◆ What you have to do
In the records below, find the line that contains "Screen dimensions: 787x355" and the line that contains "Image resolution: width=241"; write out exactly those two lines and everything between them, without the pictures.
——————
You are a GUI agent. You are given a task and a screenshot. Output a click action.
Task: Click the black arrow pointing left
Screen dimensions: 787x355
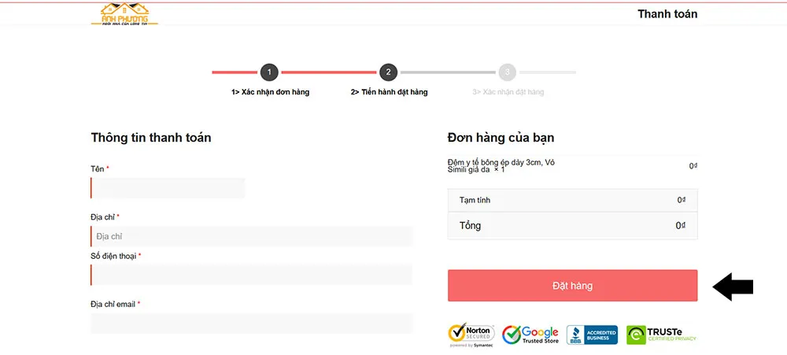pos(733,287)
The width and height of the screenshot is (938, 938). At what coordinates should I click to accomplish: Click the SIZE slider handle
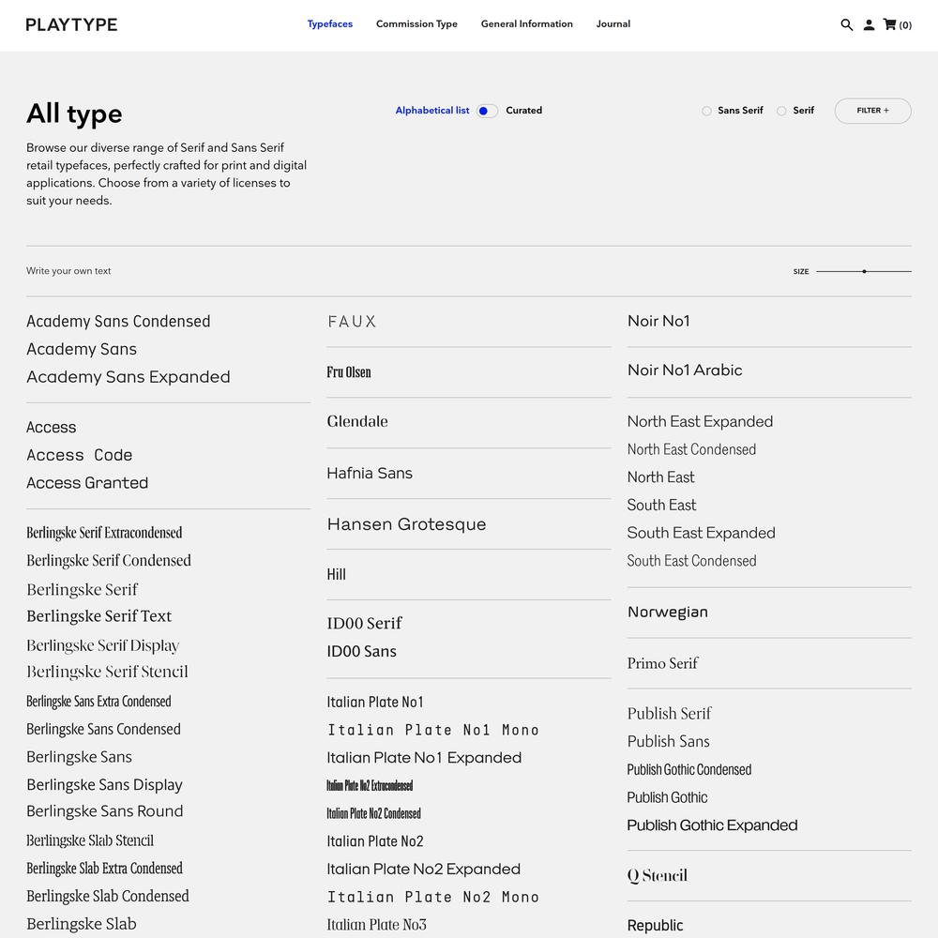864,271
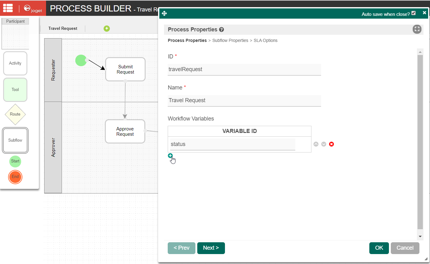Switch to the SLA Options step
Screen dimensions: 430x264
click(x=265, y=40)
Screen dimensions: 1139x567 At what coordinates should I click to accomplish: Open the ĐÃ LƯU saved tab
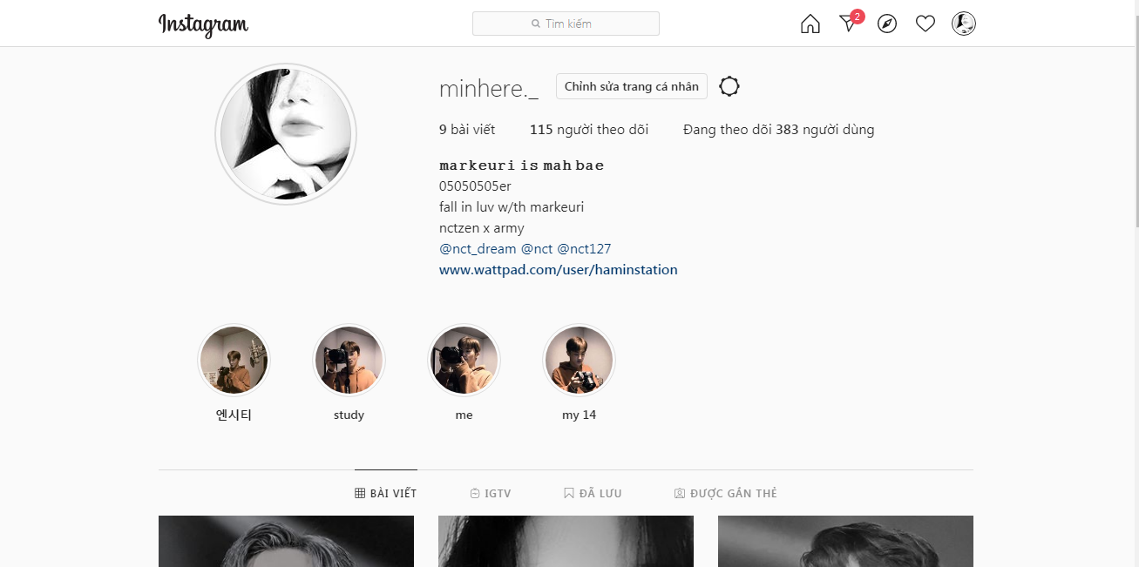(593, 493)
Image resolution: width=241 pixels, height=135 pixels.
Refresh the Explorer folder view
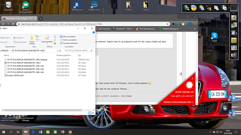point(61,51)
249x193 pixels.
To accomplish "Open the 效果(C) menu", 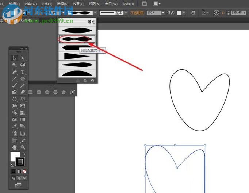I will click(x=78, y=4).
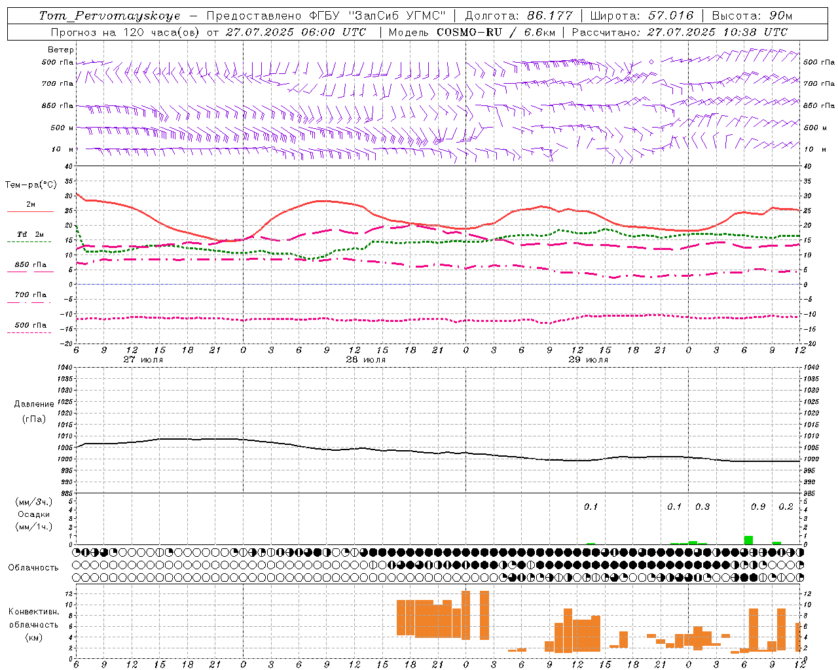The height and width of the screenshot is (670, 838).
Task: Click the red 2м temperature legend line
Action: (x=30, y=212)
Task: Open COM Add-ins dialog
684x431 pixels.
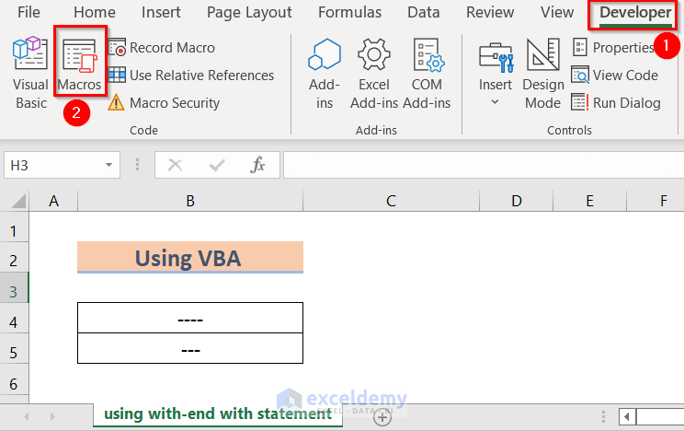Action: click(428, 74)
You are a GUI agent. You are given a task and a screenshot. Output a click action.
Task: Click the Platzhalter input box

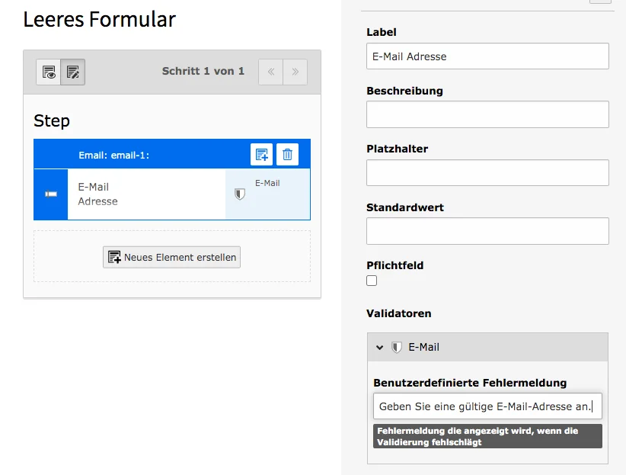487,172
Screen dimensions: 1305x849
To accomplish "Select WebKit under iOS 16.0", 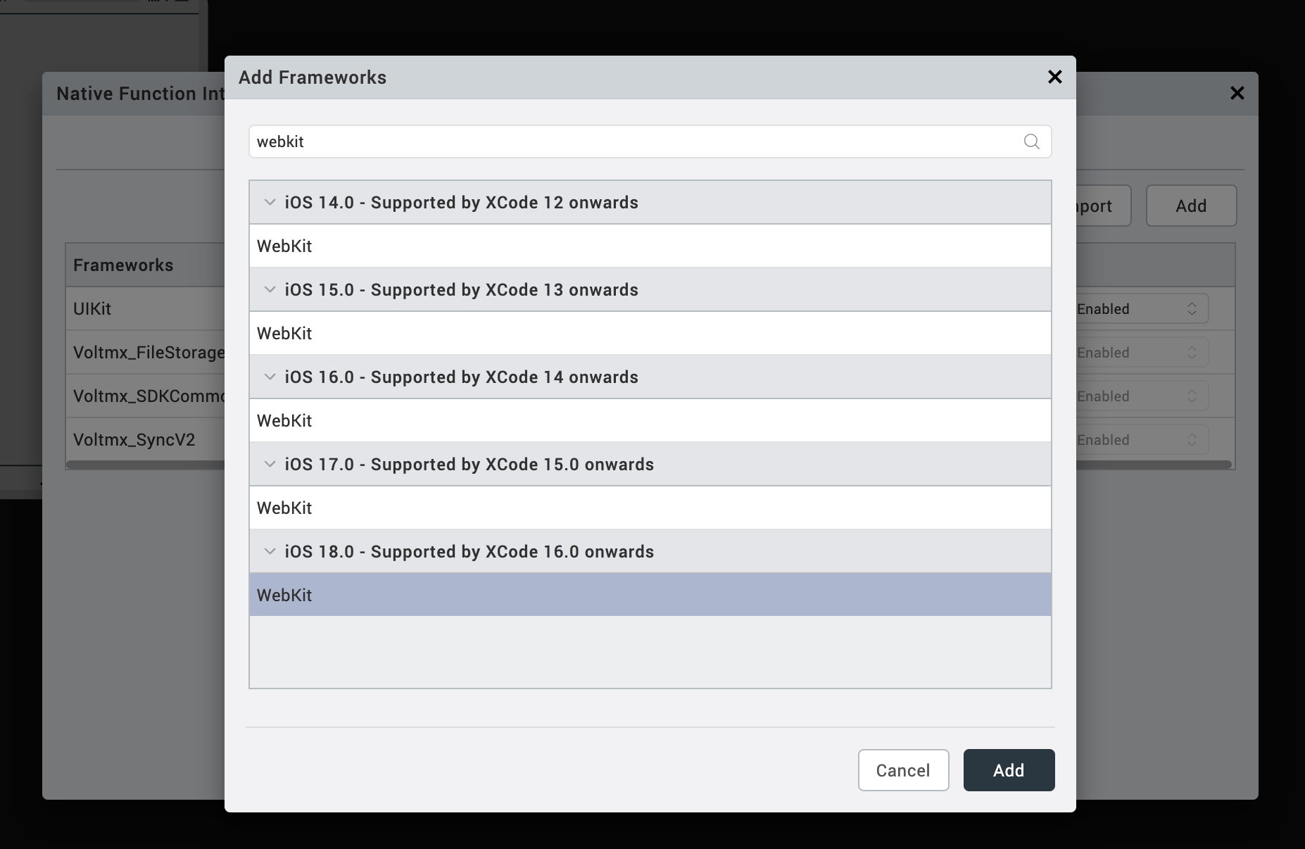I will coord(650,420).
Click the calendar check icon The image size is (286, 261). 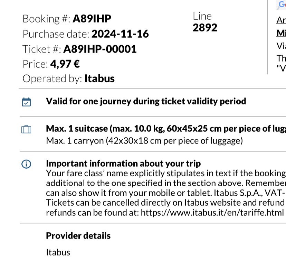click(26, 102)
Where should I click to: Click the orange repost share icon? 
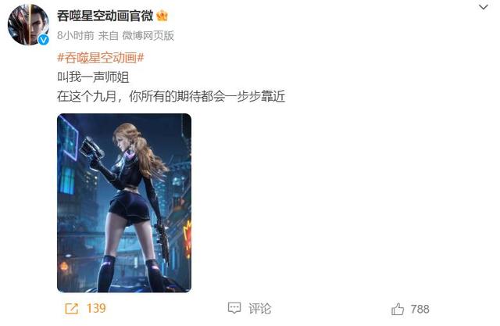pos(71,309)
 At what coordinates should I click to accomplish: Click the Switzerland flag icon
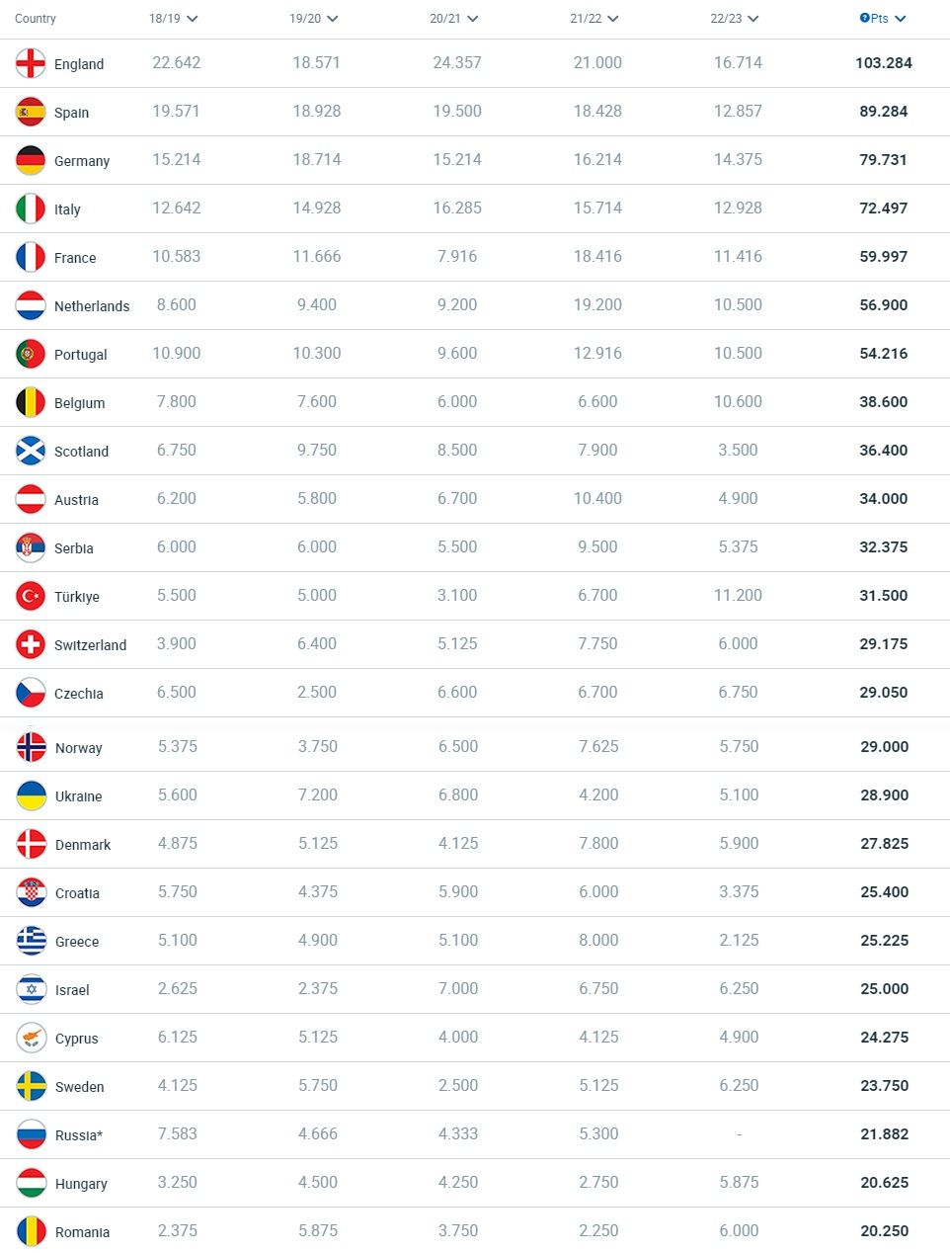tap(31, 644)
——————
◆ Task result
Screen dimensions: 787x355
pos(733,287)
The width and height of the screenshot is (938, 938). At what coordinates should I click to accomplish: Click the SIZE slider handle
864,271
Switch to the SLA Options step
Screen dimensions: 430x264
click(x=265, y=40)
Screen dimensions: 1139x567 At what coordinates should I click to accomplish: Open the ĐÃ LƯU saved tab
(593, 493)
Image resolution: width=241 pixels, height=135 pixels.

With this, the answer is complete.